In its Decision in Case A21, the Tribunal held that the Algiers Declarations did not contain any express or implied obligation of the United States to step in and satisfy Tribunal awards rendered against its nationals in favor of Iran. See Case A21, supra, paras. 10-13, 14 Iran-U.S.C.T.R. at 328-30. On the evidence before it, the Tribunal is not prepared to assume that, because United States courts denied enforcement of a single award, they will also deny or unduly delay enforcement of the cost awards that are the subject of this claim.
81.
Only after Iran has made timely attempts to enforce those cost awards in United States courts, and only if Iran establishes that those courts have wrongfully refused to implement the awards or have unduly delayed their enforcement, "would the question arise as to what... measures, if any, the United States might be required to take in order to ensure the 'effectiveness' of the Algiers Declarations." Id. para. 16, 14 Iran-U.S.C.T.R. at 331. A request by Iran to the Tribunal as to the performance of the Algiers Declarations pursuant to Article 17 of the General Declaration and Article VI, paragraph 4, of the Claims Settlement Declaration "would be appropriate at that stage." Id.
82.
Consequently, Iran's claim relating to the twenty-four cost awards must be dismissed.

V. AWARD

83.
In view of the foregoing,

THE TRIBUNAL DETERMINES AS FOLLOWS:

a. By virtue of the refusal by the United States Court of Appeals for the Second Circuit to enforce the Avco award, the United States has violated its obligation under the Algiers Declarations to ensure that a valid award of the Tribunal be treated as final and binding, valid, and enforceable in the jurisdiction of the United States.
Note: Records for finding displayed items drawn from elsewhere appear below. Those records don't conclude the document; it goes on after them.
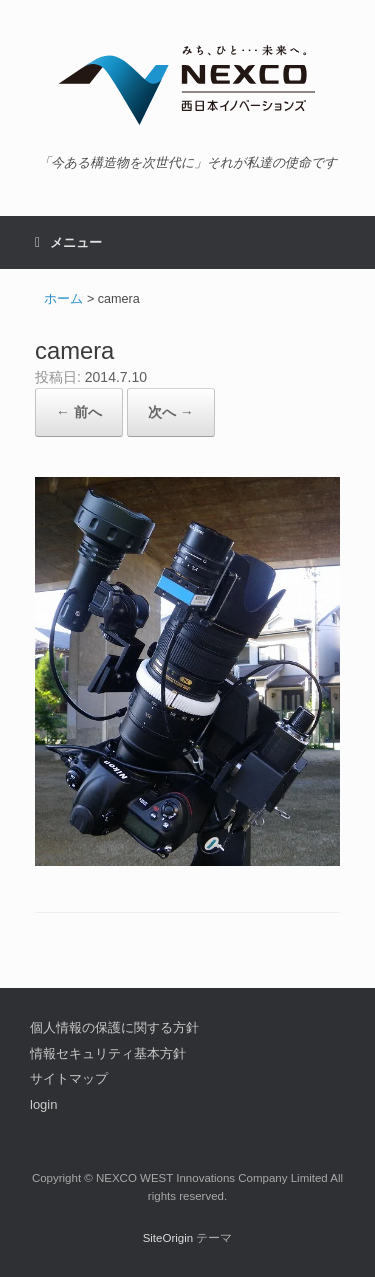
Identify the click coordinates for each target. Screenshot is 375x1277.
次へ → (171, 412)
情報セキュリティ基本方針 (108, 1053)
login (43, 1104)
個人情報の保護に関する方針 (114, 1027)
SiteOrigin (168, 1238)
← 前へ (79, 412)
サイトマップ (69, 1078)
b. Consequently, the United States is obligated to pay Iran the sum of Five Million Forty-Two Thousand Four Hundred Eighty-One United States Dollars and Sixty-Five Cents (U.S.$5,042,481.65), plus simple interest at the annual rate of 5 percent (365-day basis) from 24 November 1992 up to and including the date of payment of this award.

c. Iran's claim related to the reimbursement of the legal expenses it incurred in pursuing the enforcement of the award in Avco before the Second Circuit and Iran's claim related to the total amount of arbitration costs awarded to Iran by the Tribunal in twenty-four awards are both dismissed.